----- Material provided -----
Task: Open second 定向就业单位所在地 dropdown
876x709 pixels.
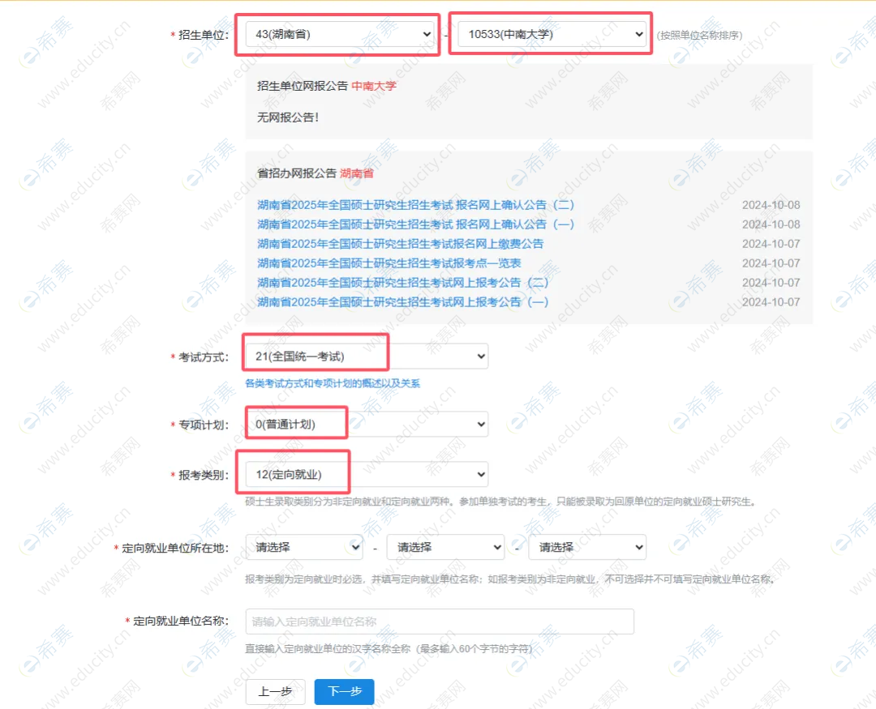Action: [445, 547]
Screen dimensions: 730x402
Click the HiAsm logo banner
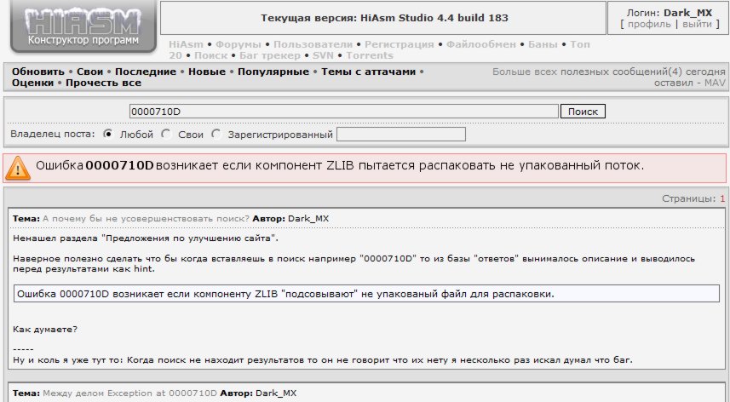click(x=83, y=27)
-----
Work item :: Your copy of the entries above must be exact and must not include pictures.

Exercise solution ::
Task: Open second 定向就业单位所在地 dropdown
876x709 pixels.
Action: [445, 547]
Screen dimensions: 730x402
Click the HiAsm logo banner
click(x=83, y=27)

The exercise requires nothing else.